Who Among the Gods Is Like You...?
Given that there are Old Testament passages about male
cult-prostitution, one has to take rather more seriously the possibility that
the double prohibition in the Holiness Code [Leviticus 18:22, 22:13] of
homosexual acts is grounded in the running polemic against idolatry and occult
practices. Certainly Yahweh would not be ‘tamed’ as a fertility-god; and the Code that was prescribed to express
what it meant for Israel to belong to God can strike modern people as a curious
mixture of taboo, ceremonial, hygiene, politeness, humanitarianism and ethical
principle, of which not all by any means can be viewed as binding in New
Testament terms. “Cult” covered the whole of life as the area of the nation’s response to redeeming
love. Hence the Code is an admixture of the apparently trivial and the profoundly
serious. It would be a mistake, however, to dismiss any element as arbitrary or
otiose. Pagan cults must have been condemned partly because of their foul
practices. Purely cultic customs, and kinds of behaviour which are obviously
vicious and cruel, were offered as a package deal. If
In addition, the larger context shows that we are dealing with a
whole catalogue of kinds of behaviour which have been universally execrated, in
or out of cultic contexts.[8] If there were any sign of their being approved in the Bible, the
Bible would fall below the best secular standards. They include bestiality,
child sacrifice, incest and adultery.[9] These are all evil customs
in any culture; to them the text applies the strongly condemnatory תועבה or “disgusting thing”[10], as highly offensive to God. It is difficult to label all תועבות as arbitrary or having no permanent
connection with human good. Moreover there is every sign that the Torah as a
whole was taken seriously even under the New Covenant.[11] There are New Testament
principles governing the ‘meaning’ of the old rules: sometimes there is direct quotation, sometimes
a principle is derived from them[12], sometimes we must consider
how they give shape and definition to the principle of love for neighbour,
which “fulfils” without necessarily abrogating them [Romans 13:8-10].

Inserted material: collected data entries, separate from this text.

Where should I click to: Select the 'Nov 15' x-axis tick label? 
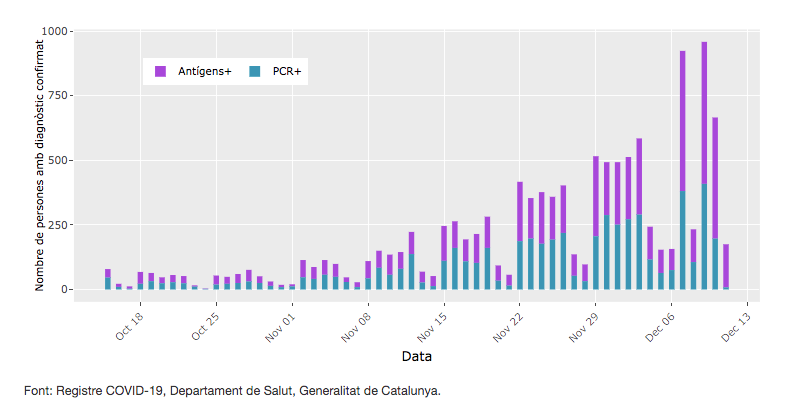tap(433, 326)
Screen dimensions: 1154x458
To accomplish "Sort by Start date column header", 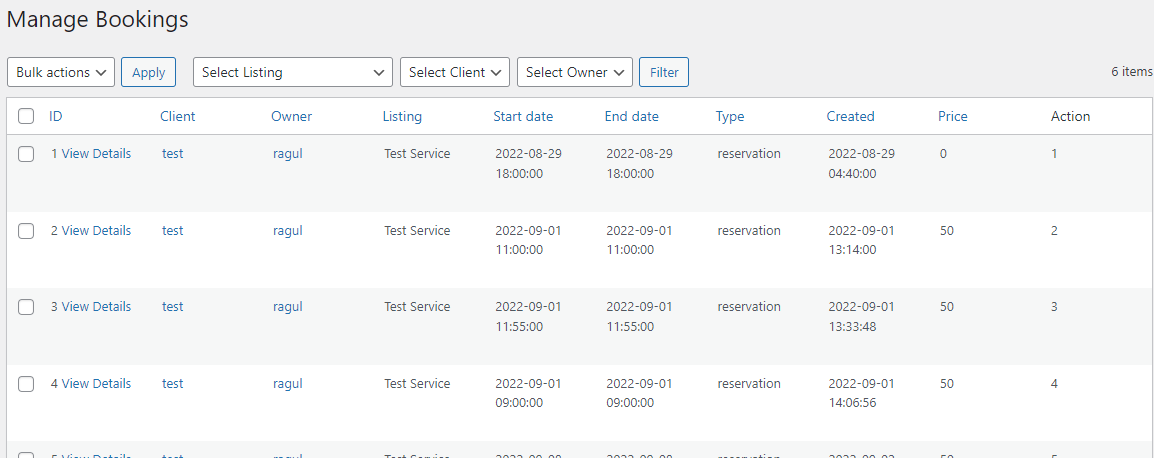I will (523, 116).
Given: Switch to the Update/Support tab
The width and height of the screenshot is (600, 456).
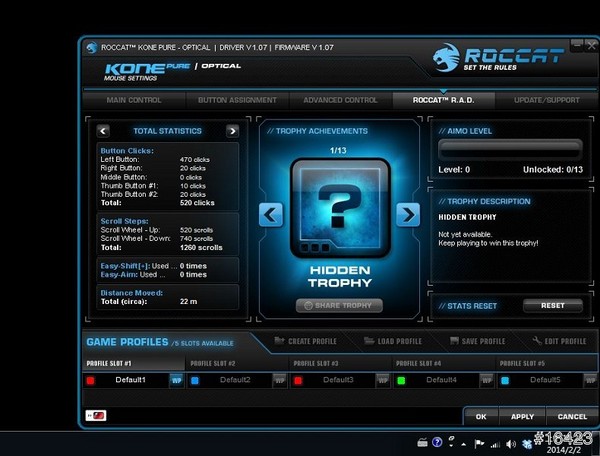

It has been left to us of the late Twentieth Century to suggest
that for Jesus, Who regarded the canonical Jewish Scriptures as the
authoritative Word of God, the rightness of homosexual expression or conduct
was an open question. Such an opinion could be maintained only in a period
where knowledge of New Testament background was at a premium. The notion is if
possible more implausible than that He would have been open-minded about
heterosexual relations outside marriage. There can be no doubt that the prohibition
of all extramarital genital[13] contact must have held for Our Lord as it did for His society.
The reaction to any teaching or living on His part which suggested compromise
at this point would have been extreme; practice would have given the religious
authorities grounds for a capital charge; at the very least some echo,
considering the aberrations of which the Lord was accused, must have found its
way into the record.[14] Given that He set up as a rabbi of sorts, if His views, let alone
His practice, had been at all suspect, it is unimaginable that they would not
have been made an issue. The suggestion is equally ludicrous when it comes to
Paul: in that respect as in others he never ceased to be a First Century Jewish
rabbi. He could, furthermore, never have risen so far so fast as a Pharisee if
there had been any breath of that sort of scandal about him.[15] Jewish sensitivities in
sexual matters were such that certain strict ideas about prohibited degrees
were something which the Council of Jerusalem, even in the interests of
settling the Great Row about the terms upon which Gentiles could belong to the
people of God, could not jettison as merely cultic.[16]
All Have Sinned...?
Because the two explicit New Testament texts, Romans 1:26-27 and I
Corinthians 6:9-11[17], are Pauline, the argument is sometimes made that we have no
Dominical teaching on the subject and that Jesus will have at least tolerated
the conduct. I shall get to this in connection with the I Corinthians list. Of
the Romans 1 text it should be said that we must be careful to read it in the
context of Paul’s mighty argument, which we may not short-circuit or trivialise.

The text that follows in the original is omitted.